══ EXERCISE MATERIALS

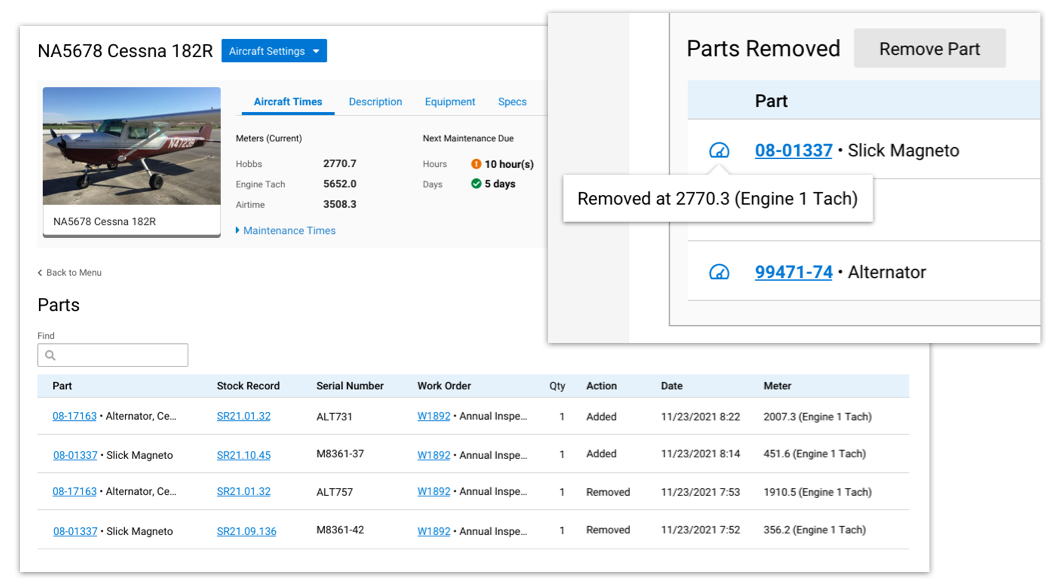Open part link 08-17163 Alternator
The height and width of the screenshot is (586, 1058).
pyautogui.click(x=73, y=417)
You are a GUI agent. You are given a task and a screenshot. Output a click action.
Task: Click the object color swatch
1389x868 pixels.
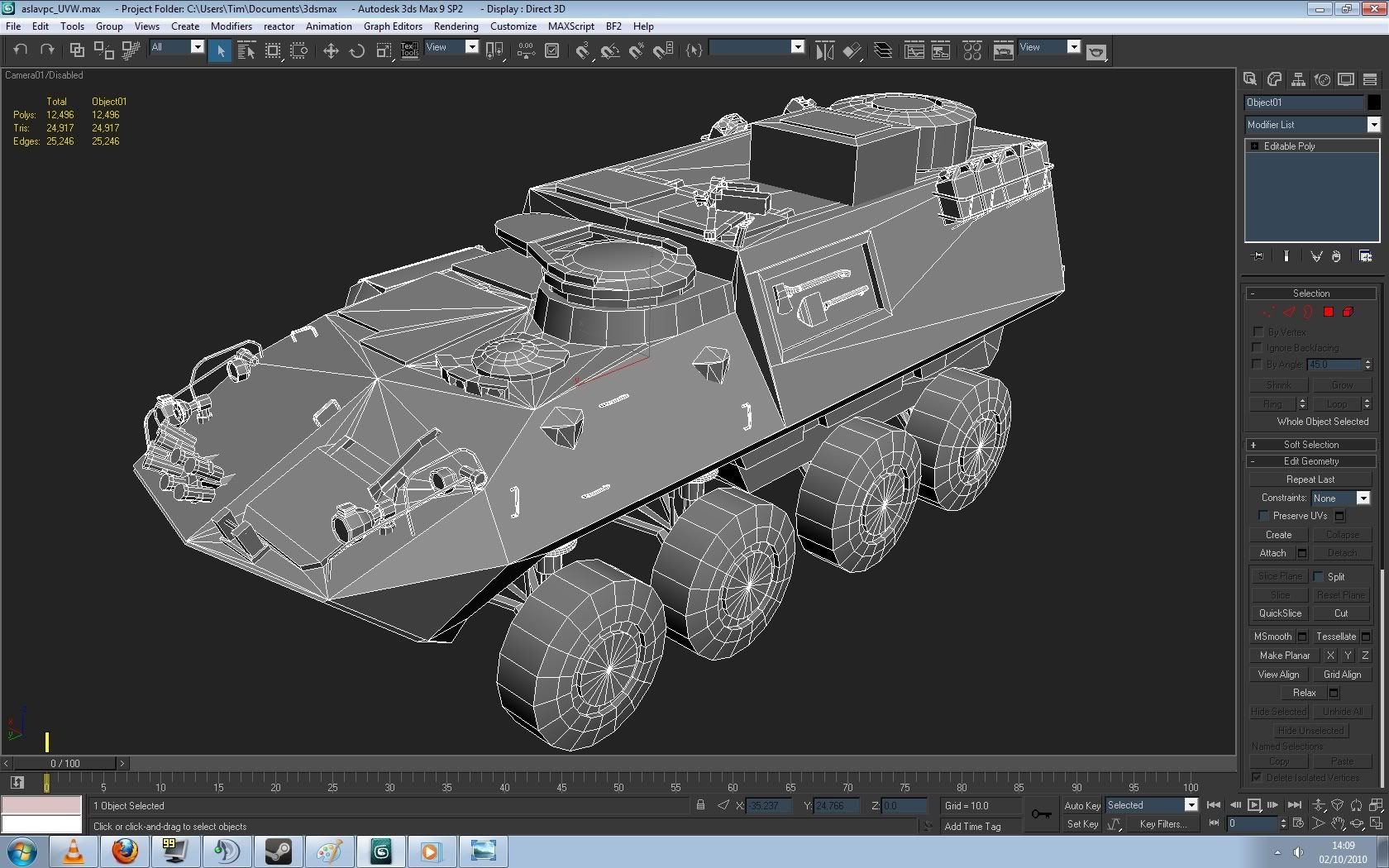1373,103
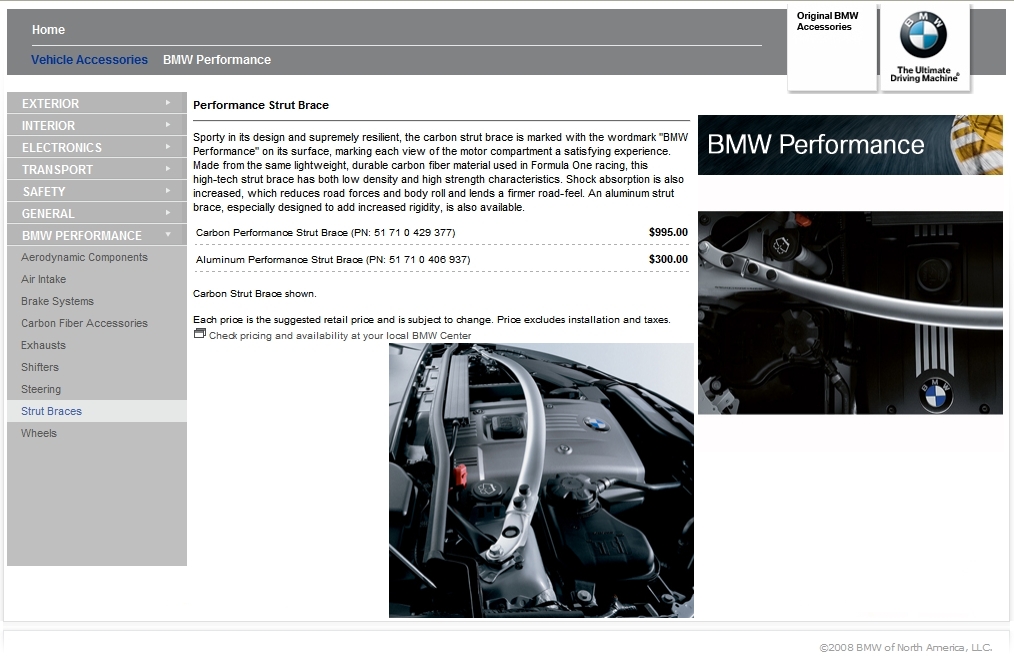The width and height of the screenshot is (1014, 664).
Task: Switch to the BMW Performance tab
Action: click(217, 60)
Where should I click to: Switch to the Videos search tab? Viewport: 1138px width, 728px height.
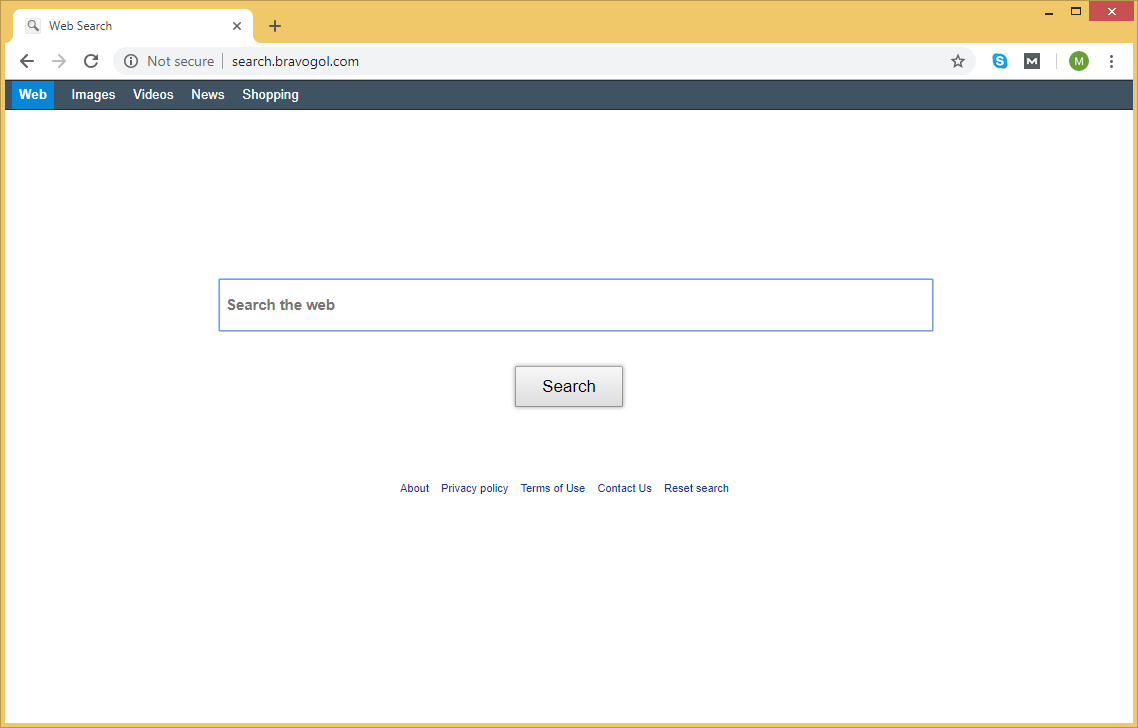(x=153, y=95)
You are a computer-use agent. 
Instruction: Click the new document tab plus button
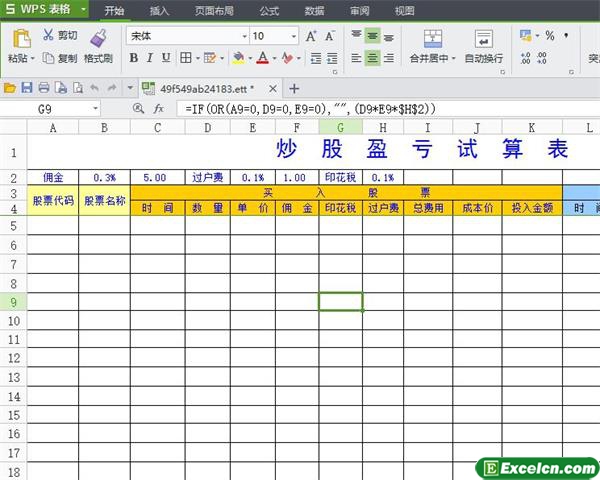[294, 88]
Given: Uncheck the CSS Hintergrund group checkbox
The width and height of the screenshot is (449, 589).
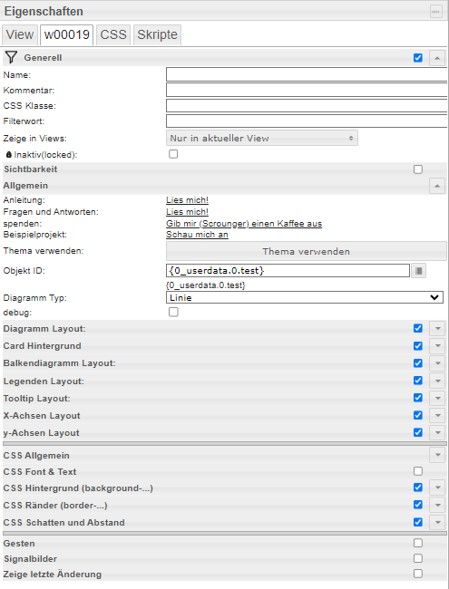Looking at the screenshot, I should [418, 488].
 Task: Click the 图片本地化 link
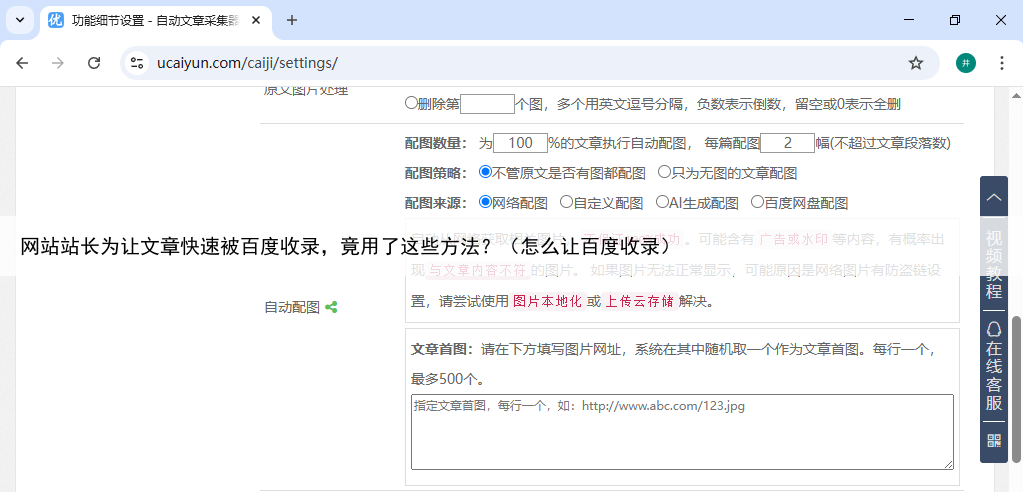547,301
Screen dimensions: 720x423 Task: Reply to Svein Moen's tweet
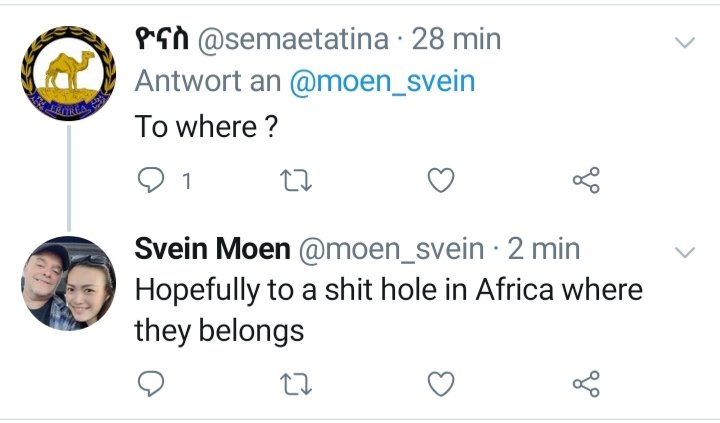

════

**ABOUT THIS TASK**. Begin at the line with "You are a GUI" and end at the last line of the data above. Reproduce those lines exactly, but not the pictures.

**REPLY**.
You are a GUI agent. You are given a task and a screenshot. Output a click action.
Task: Click the object color swatch
1389x868 pixels.
1373,103
The width and height of the screenshot is (1014, 664).
Task: Switch to the BMW Performance tab
Action: click(217, 60)
Where should I click to: Switch to the Videos search tab? Viewport: 1138px width, 728px height.
(x=153, y=95)
You are a computer-use agent. 
Instruction: Click the new document tab plus button
[294, 88]
Given: Uncheck the CSS Hintergrund group checkbox
The width and height of the screenshot is (449, 589).
Looking at the screenshot, I should [418, 488].
 Task: Click the 图片本地化 link
547,301
Screen dimensions: 720x423 Task: Reply to Svein Moen's tweet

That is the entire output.